18. As to my requests for leave to file late briefs in several of the appeals that were not dismissed based on noncompliance with the scheduling orders, I can only attribute such requests to the heavy caseload I was handling without any legal assistance and my lack of familiarity with the stringent procedural requirements of this Court. I did not intentionally flout the rules of this Court nor intentionally ignore its prior orders, but in any case I sincerely apologize for the inconvenience I have caused the Court.
CONCLUSION
19. Although I understand that the consequences of my actions are ultimately mine to bear, I respectfully submit that I did not mean to disregard the rules and requirements of this Circuit or to jeopardize the interests of my clients. I have *14always tried to conduct my practice in the most honorable and ethical manner, and I deeply regret that I did not make an earlier attempt to seek the assistance of more experienced appellate attorneys in this area.
20. In light of the present situation, I have since retained the services of an appellate attorney who is experienced in immigration appeals, and will refrain from representing individuals in appeals cases without his assistance or other similarly experienced attorneys.
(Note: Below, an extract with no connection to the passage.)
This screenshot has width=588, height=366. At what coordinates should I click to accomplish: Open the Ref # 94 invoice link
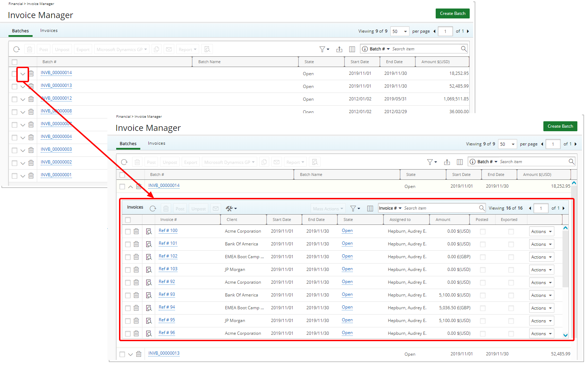[167, 307]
21. For all of these reasons, I respectfully request that the Court refrain from sanctioning me or, alternatively, impose the most lenient sanction that is just and warranted under the circumstances.
DATED: New York, New York
December 18, 2007
Frank R. Liu
. We have not examined the February 2007 brief filed by Liu in Wu Xiong Zhang v. Gonzales, 06-5451-ag, to determine if it shares the same deficiencies as his briefs in the cases discussed in the text. That appeal has been withdrawn without prejudice to future reinstatement. If Liu decides to seek reinstatement of that appeal, he should ensure that his brief conforms to all applicable rules.
. See Second Circuit docket sheets for 04-4032; 04-4441; 04-4469; 04-5262; 05-0168; 05-3762; 05-4864. The Court has not reviewed, for purposes of this order, cases filed earlier than July 2004, and the cases and events noted in the text are not intended as a complete overview of all cases and events that may be relevant to these proceedings.
. While the notices of appeal were filed, no briefs were submitted because the petitioners voluntarily decided not to pursue their appeals.
. I have received prior denials in other appeals cases, but this was the first time that the Second Circuit specifically addressed the quality of the briefs I wrote. While the OSC mentions the December 1, 2005 decision in Zou v. Ashcroft, Docket No. 04-3628, that decision did not refer to a possible violation of the appellate or local rules.
. See Xiu Zhen Chen v. Gonzales, No. 04-4033-ag, decision dated June 5, 2006; Weng v. Gonzales, No. 05-5017-ag, decision dated July 11, 2006 [186 Fed.Appx. 145]; and Jingchi Jiang v. Gonzales, No. 04-5245-ag, decision dated August 1, 2006.
. See Bo Liang Chen v. Gonzales, No. 06-2582-ag and Ruoxing Xu v. Gonzales, 05-2855-ag.
. In Ye, the petitioner decided to proceed with his appeal several months after the filing deadline had expired. Prior to the expiration of the filing deadline, Mr. Ye. was not reachable and I did not have any indication as to whether he was willing to proceed with his petition before the time for filing expired.